5 Streptococcus mutans. Penelitian Widya, dkk.,2013 juga telah membuktikan efek daya hambat ekstrak buah Mengkudu terhadap bakteri Porphyromonas gingivalis. Berdasarkan latar belakang diatas, beberapa penelitian sudah dilakukan untuk melihat efektivitas antibakteri dan antiinflamasi secara invitro dan invivo berbasis preklinis pada buah mengkudu, namun penelitian manfaat buah mengkudu dapat mengatasi gingivitis secara klinis belum ditemukan. Penulis tertarik untuk melakukan penelitian secara klinis pengaruh larutan kumur yang mengandung ekstrak buah mengkudu (Morinda citrifolia L.) 5% terhadap jumlah neutrofil pada penderita gingivitis, agar didapatkan obat kumur tradisional yang murah, mudah didapatkan, serta efektif dalam mengurangi gingivitis sehingga dapat digunakan oleh masyarakat luas. 1.2 Rumusan Masalah Berdasarkan uraian di atas, dapat dirumuskan permasalahan bagaimana pengaruh penggunaan larutan kumur ekstrak mengkudu (Morinda citrifolia L.) terhadap jumlah Polimorfonuklear (PMN) neutrofil dalam cairan sulkus gingiva pada pasien gingivitis? 1.3 Tujuan Penelitian Tujuan dilakukan penelitian ini adalah untuk mengetahui pengaruh penggunaan larutan kumur ekstrak buah mengkudu (Morinda citrifolia L.) 5% terhadap jumlah Polimorfonuklear (PMN) neutrofil dalam cairan sulkus gingiva pada pasien gingivitis.

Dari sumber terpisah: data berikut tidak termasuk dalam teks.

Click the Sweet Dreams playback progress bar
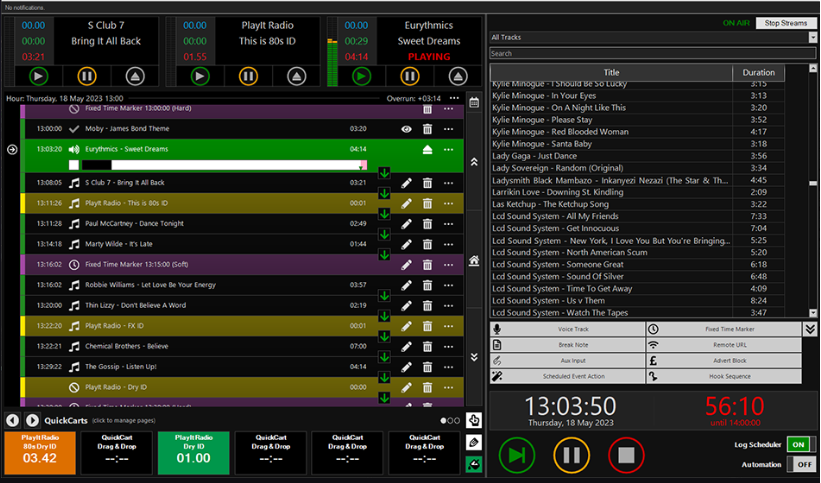 pyautogui.click(x=218, y=164)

6 1.4 Manfaat Penelitian 1.4.1 Memberi informasi kepada pembaca bahwa penggunaan larutan kumur ekstrak buah mengkudu (Morinda citrifolia L.) dapat dimanfaatkan untuk pengobatan gingivitis. 1.4.2 Memberi informasi ilmiah yang dapat dijadikan landasan untuk penelitian lain tentang pengaruh penggunaan larutan kumur ekstrak buah mengkudu (Morinda citrifolia L.) dalam mempercepat penyembuhan gingivitis. 1.5 Ruang Lingkup Penelitian 1.5.1 Bahan coba yang digunakan adalah obat kumur Khlorhexidine glukonat 0,1%, larutan kumur ekstrak buah Mengkudu (Morinda citrifolia L.) 0,5 % dan plasebo. 1.5.2 Kelompok pasien gingivitis yang akan diaplikasikan obat kumur terdiri atas 4 kelompok, yaitu : Kelompok 1 sebagai kontrol positif dengan penggunaan obat kumur Khlorhexidine glukonat 0,1%. Kelompok 2 sebagai kelompok Perlakuan dengan penggunaan obat kumur ekstrak buah Mengkudu (Morinda citrifolia L.) 5%. Kelompok 3 sebagai kelompok kontrol negatif dengan pemberian obat kumur plasebo. 1.5.3 Hasil yang dilihat adalah jumlah PMN neutrofil cairan sulkus gingiva pada sebelum dan sesudah pemakaian obat kumur pada semua kelompok.